_Données sources_
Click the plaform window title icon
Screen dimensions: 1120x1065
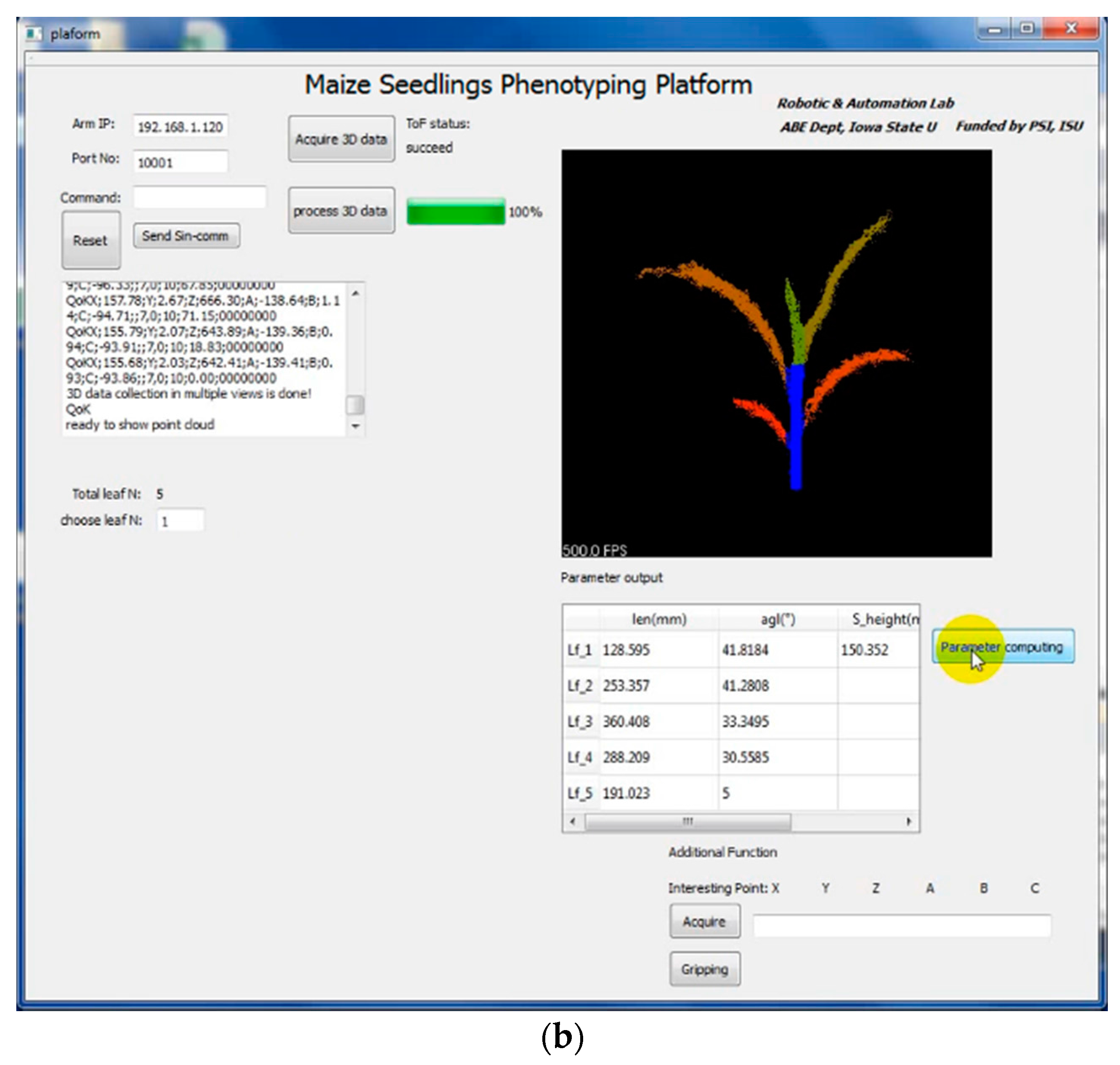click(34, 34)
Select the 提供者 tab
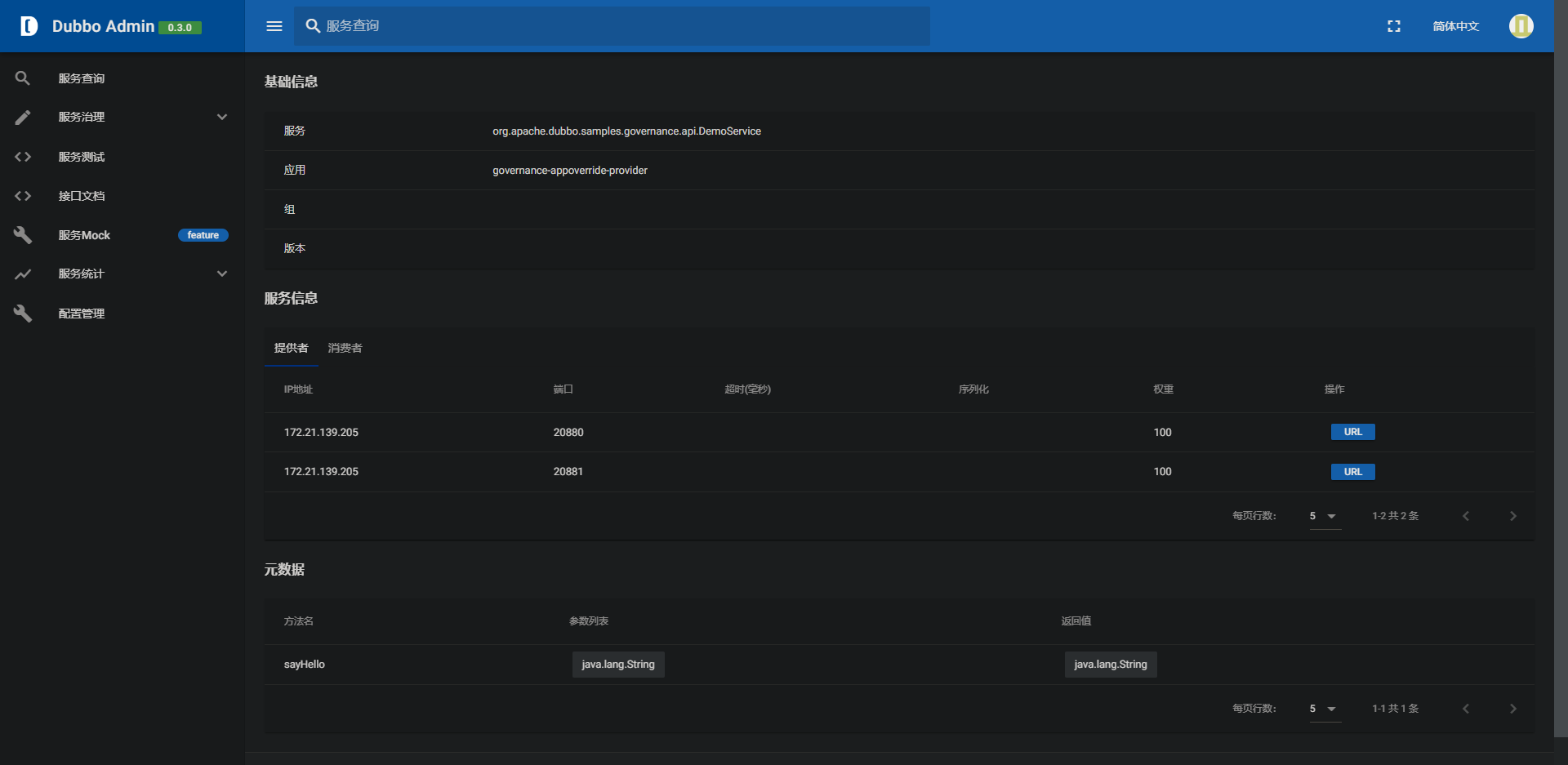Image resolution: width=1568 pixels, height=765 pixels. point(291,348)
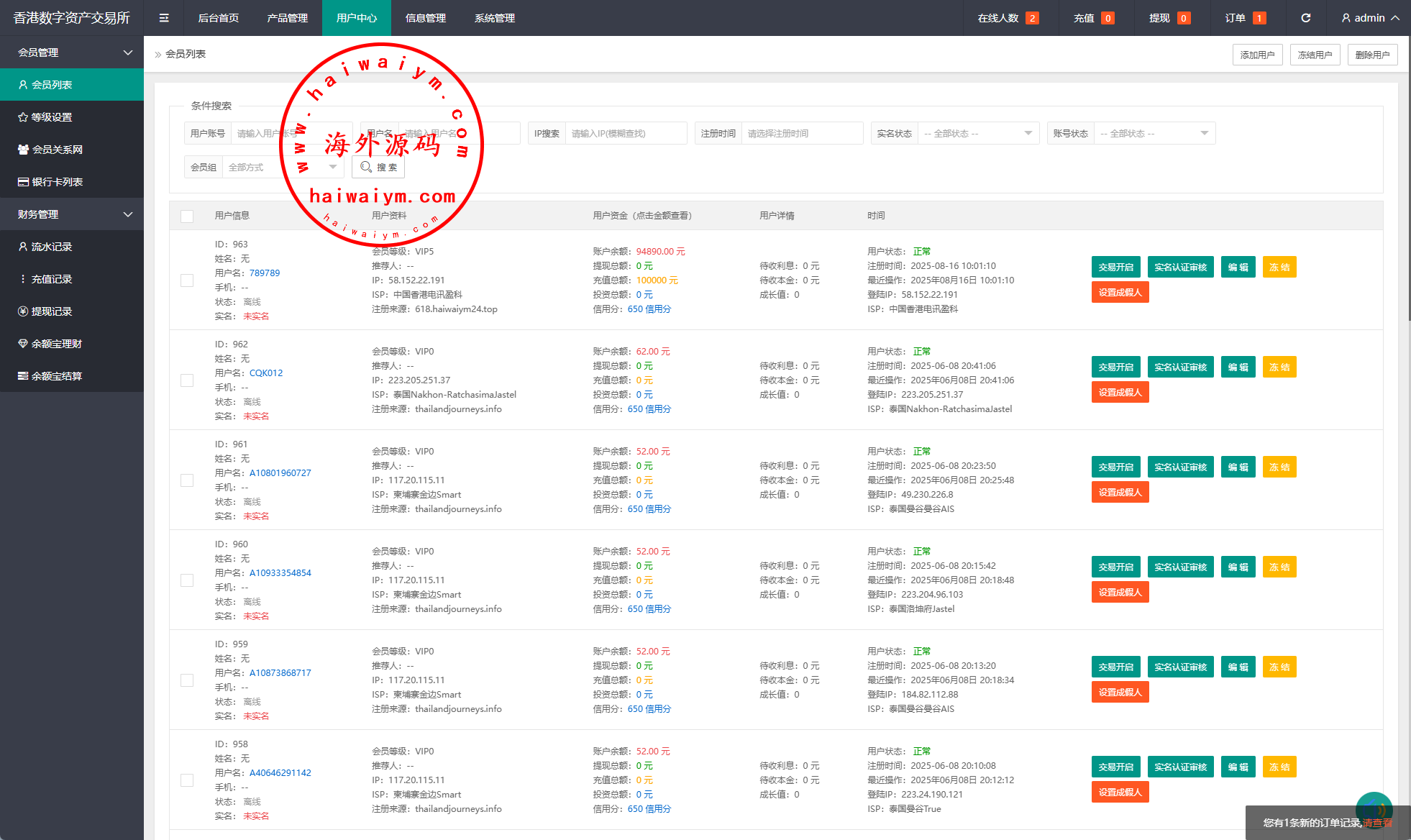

_Consignes_
Reproduisez fidèlement toutes les lignes des données ci-dessus, sans les images, s'il vous plaît.

_Résultat de l'exercice_
Click the plaform window title icon
Screen dimensions: 1120x1065
click(34, 34)
Select the 提供者 tab
Image resolution: width=1568 pixels, height=765 pixels. point(291,348)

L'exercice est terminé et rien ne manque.